• REQUIRED ACTION 1
Answer these questions using the tool description review below:
(a) How many sentences does the reviewed description contain?
(b) What score does the review give for conciseness?
(c) How many parameters does the tool have?
• REQUIRED ACTION 2
The tool description review below names several behavioral aspects that the description fails to address. List all of them.

Does the description disclose side effects, auth requirements, rate limits, or destructive behavior?

With no annotations provided, the description carries full burden for behavioral disclosure. It mentions what the tool does but doesn't address important behavioral aspects: whether this is a read-only operation, potential rate limits, authentication requirements, error handling, or what format the results will be returned in. The description is functional but lacks operational context.

Agents need to know what a tool does to the world before calling it. Descriptions should go beyond structured annotations to explain consequences.

Conciseness4/5

Is the description appropriately sized, front-loaded, and free of redundancy?

The description is appropriately concise with two clear sentences. The first sentence states the core purpose, the second adds key capabilities. No wasted words, though it could be slightly more front-loaded with the most critical information.

Shorter descriptions cost fewer tokens and are easier for agents to parse. Every sentence should earn its place.

Completeness2/5

Given the tool's complexity, does the description cover enough for an agent to succeed on first attempt?

For a tool with 5 parameters, no annotations, and no output schema, the description is insufficient. It doesn't explain what the output looks like (list format, fields returned), doesn't mention default behavior when parameters are omitted, and provides no context about performance characteristics or limitations. The description leaves too many operational questions unanswered.

• ENTRIES PROVIDED
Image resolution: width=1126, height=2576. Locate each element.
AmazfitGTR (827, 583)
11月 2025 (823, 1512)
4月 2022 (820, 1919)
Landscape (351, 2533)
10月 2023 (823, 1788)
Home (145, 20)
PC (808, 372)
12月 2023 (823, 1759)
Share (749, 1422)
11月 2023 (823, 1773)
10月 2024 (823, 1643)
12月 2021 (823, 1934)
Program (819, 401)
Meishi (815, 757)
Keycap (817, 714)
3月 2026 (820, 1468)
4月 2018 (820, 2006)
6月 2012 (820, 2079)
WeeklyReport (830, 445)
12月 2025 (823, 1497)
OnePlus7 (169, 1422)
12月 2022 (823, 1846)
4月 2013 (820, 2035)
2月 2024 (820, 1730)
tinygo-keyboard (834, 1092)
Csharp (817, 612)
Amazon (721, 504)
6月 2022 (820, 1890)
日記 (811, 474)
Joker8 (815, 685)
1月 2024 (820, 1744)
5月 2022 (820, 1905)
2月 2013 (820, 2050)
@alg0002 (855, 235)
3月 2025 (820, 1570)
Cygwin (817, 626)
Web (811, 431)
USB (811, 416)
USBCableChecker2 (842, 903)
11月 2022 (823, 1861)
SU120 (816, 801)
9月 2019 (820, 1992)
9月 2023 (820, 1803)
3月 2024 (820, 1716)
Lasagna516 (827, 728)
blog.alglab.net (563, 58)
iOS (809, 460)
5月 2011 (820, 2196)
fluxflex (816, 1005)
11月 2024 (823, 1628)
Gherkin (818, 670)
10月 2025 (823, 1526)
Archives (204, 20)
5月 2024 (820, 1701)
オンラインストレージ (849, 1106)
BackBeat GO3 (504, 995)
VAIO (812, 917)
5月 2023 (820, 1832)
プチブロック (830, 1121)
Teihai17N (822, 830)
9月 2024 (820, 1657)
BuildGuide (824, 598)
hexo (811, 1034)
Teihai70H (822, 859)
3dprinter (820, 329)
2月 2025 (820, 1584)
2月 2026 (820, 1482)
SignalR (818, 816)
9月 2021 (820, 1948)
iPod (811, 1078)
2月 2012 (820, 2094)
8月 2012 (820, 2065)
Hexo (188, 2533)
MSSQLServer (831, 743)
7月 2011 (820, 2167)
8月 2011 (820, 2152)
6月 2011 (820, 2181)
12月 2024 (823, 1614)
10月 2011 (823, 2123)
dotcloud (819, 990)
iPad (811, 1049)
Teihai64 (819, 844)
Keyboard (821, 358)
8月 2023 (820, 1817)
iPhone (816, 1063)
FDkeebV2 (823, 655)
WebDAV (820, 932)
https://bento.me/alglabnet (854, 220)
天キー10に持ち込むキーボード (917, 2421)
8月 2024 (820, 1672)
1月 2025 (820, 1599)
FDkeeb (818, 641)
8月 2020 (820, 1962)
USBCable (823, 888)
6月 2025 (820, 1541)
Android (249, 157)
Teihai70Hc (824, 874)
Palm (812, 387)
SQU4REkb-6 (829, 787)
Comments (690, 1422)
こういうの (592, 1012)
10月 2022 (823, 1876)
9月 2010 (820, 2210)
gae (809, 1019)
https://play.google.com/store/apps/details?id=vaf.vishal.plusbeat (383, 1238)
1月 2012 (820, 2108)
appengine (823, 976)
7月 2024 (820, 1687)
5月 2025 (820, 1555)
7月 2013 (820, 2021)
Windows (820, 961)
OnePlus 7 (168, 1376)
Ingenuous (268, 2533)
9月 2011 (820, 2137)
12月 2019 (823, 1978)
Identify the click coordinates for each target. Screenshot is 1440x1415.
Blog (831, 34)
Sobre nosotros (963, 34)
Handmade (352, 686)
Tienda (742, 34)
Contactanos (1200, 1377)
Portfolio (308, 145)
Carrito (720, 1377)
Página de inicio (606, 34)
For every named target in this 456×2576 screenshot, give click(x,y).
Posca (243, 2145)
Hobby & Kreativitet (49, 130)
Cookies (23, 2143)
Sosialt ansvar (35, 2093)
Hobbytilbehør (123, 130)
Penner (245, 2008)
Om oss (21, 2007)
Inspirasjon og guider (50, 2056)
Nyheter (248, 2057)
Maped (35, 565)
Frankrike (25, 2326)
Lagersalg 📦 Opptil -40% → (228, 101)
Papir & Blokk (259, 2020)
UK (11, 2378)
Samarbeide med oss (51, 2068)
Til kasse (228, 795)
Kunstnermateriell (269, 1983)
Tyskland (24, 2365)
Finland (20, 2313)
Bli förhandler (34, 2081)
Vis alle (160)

• EXPECTED ANSWER 1
(a) Two
(b) 4/5
(c) 5

• EXPECTED ANSWER 2
- Whether this is a read-only operation
- Potential rate limits
- Authentication requirements
- Error handling
- The format in which the results will be returned